Resulta sintomático y paradigmático el caso de Carlos Mulas, ex director de la Fundación IDEAS. No me entiendan mal, no creo que obedezca al perfil de psicópata. De hecho, lo conocí cuando era Subdirector General de la Oficina Económica del Presidente del Gobierno, que entonces dirigía Miguel Sebastián, y me pareció bastante simpático, inteligente y capaz [doctor por Cambridge, y máster de relaciones internacionales por la Universidad de Columbia, más tarde profesor titular de la Universidad Complutense, ver su propia web: http://www.carlosmulasgranados.com/inicio/mi-trayectoria/]. Aunque pensándolo mejor, tal vez fueron estas características las que hicieron que los demás se fiaran de él en exceso, relajando los mecanismos internos de control…, pudiera ser. Conviene recordar que al demiurgo también se le apodaba “trickster” o estafador, lo que relaciona directamente mal con engaño. Salvando la presunción de inocencia, lo cierto es que no era el típico funcionario de partido que no sabe (o no puede) vivir de otra forma que de la política (e.g. Bárcenas). Entonces ¿por qué corromperse y además de manera tan soez y burda? ¿Tal vez porque se movía en un ambiente social que estas cosas las premia y las disculpa? Incluso aunque su mujer tuviera razón, todo esto podría ser parte del “jetismo”, modelo “moral” fuertemente instalado en nuestra sociedad (¡no te esfuerces, no seas tonto, que si eres más “listo” que los demás, con un poco de morro y algunas influencias se llega muy lejos!), pero que nunca había llegado tan claramente a estar presente en las más altas instancias públicas y privadas. Cabría preguntar a este respecto: ¿qué porcentaje de nuestro déficit público corresponde a la corrupción?

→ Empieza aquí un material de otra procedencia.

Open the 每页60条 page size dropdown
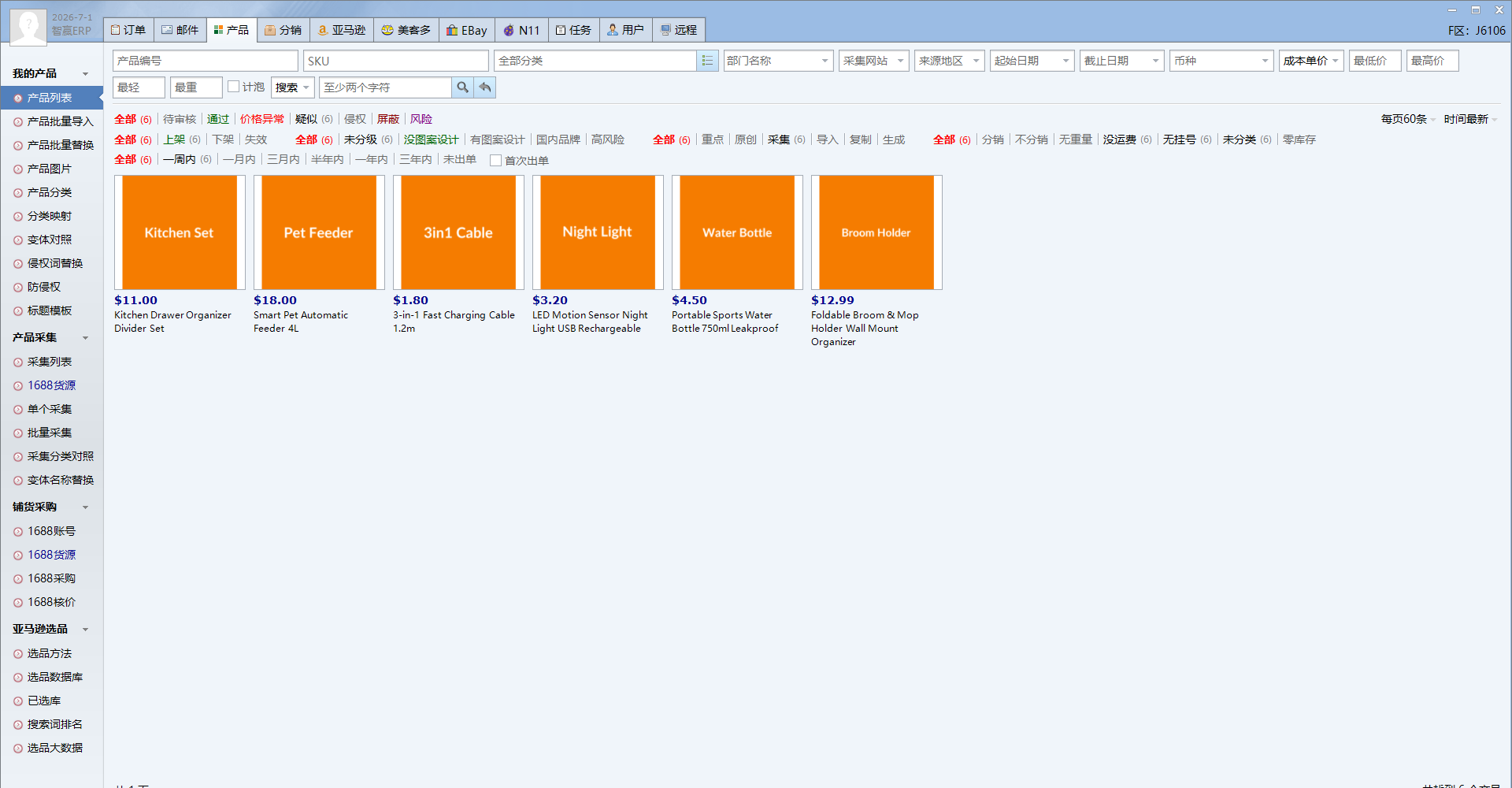This screenshot has width=1512, height=788. (x=1408, y=119)
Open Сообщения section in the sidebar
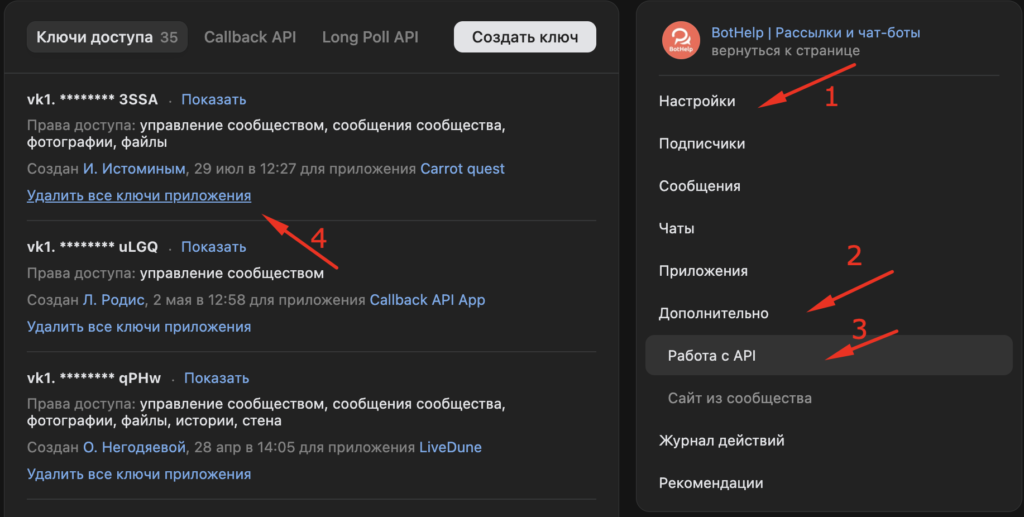1024x517 pixels. coord(699,186)
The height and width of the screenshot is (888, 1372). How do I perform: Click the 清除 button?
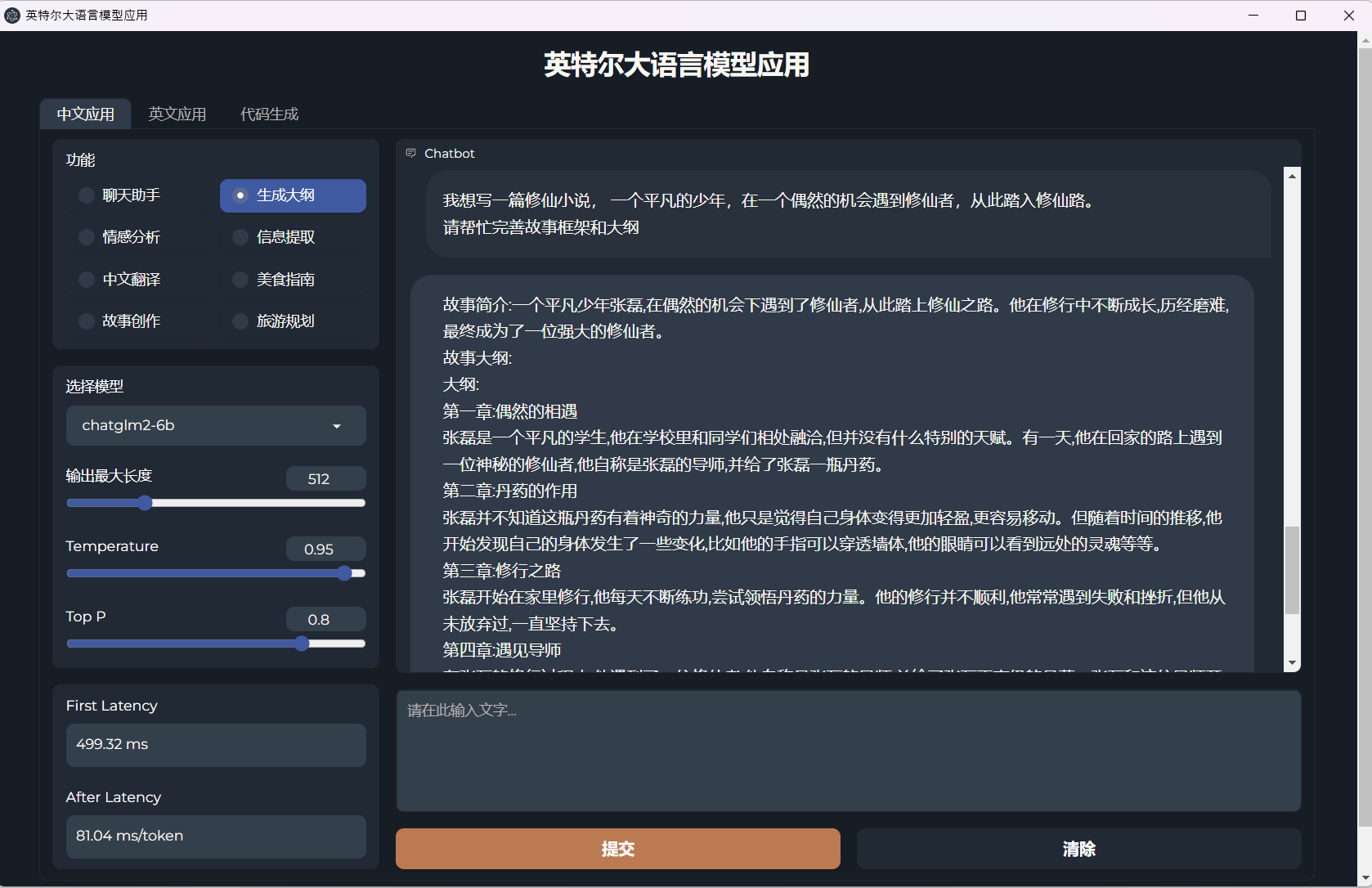click(1078, 849)
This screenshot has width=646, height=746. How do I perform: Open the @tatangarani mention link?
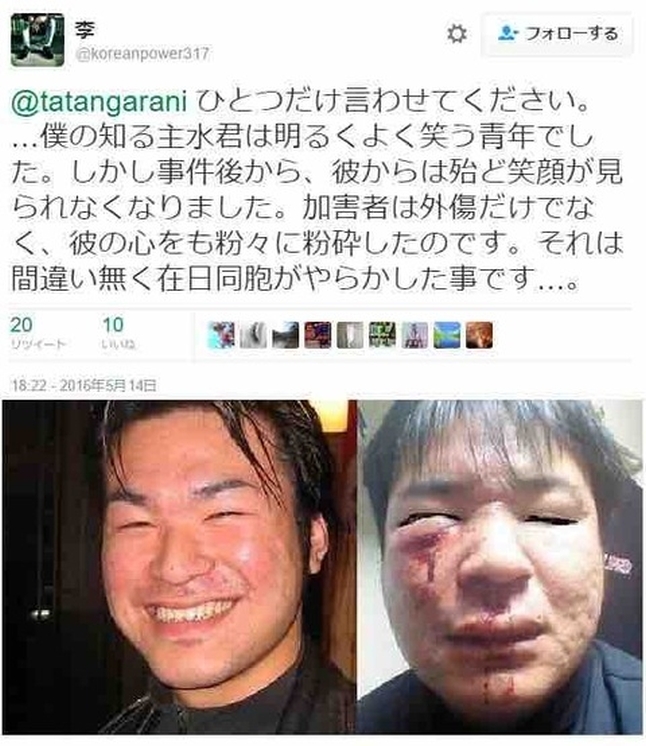[99, 102]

Por otra parte, cabe observar que el triunfo del nacionalismo se aprovecha de la crisis de identidad y psicológica que está viviendo el ser humano del mundo globalizado y complejo. El nacionalismo ofrece en este sentido hábilmente un refugio “en apariencia” seguro en medio de la tormenta, dibujando un paraíso en la tierra que llegará “con toda seguridad” pero también milagrosamente una vez el monstruo sea derrotado. John Gray, profesor de pensamiento europeo de la London School of Economics, y uno de los filósofos políticos contemporáneos más relevantes, sostiene que todas las utopías del siglo XX (y el nacionalismo es una de ellas), a pesar de presentarse como ateas o paganas, se fundamentaban en la visión apocalíptica o milenarista procedente de la religión cristiana. (J. Gray, Misa negra: La religión apocalíptica y la muerte de la utopía, ed. Paidós, Barcelona, 2008). En este sentido, probablemente fue un error de los reyes católicos fundar la unidad de España en la religión. Con todo, si hoy levantaran la cabeza, se sorprenderían de que sea precisamente la Iglesia católica la que se ha vuelto un problema para esa unidad, no por ser más católica o ecuménica, sino por todo lo contrario: por haberse vuelto “regionalista” y partidaria de la secesión tanto en el País Vasco como en Cataluña. Hasta el flamante nuevo líder de ERC prefiere citar como influencia a S. Ignacio y no a J. Tarradellas, que fue presidente de su partido en el exilio, sí que pasó ya por esto y salió bastante escaldado (ver entrevista en: http://www.tv3.cat/videos/4344290/Entrevista-al-candidat-Oriol-Junqueras). Claro que en lugar de mencionar su “suave en las formas, duro en el contenido”, podría decir mejor aquello de “en tiempo de turbación no hacer mudanzas”.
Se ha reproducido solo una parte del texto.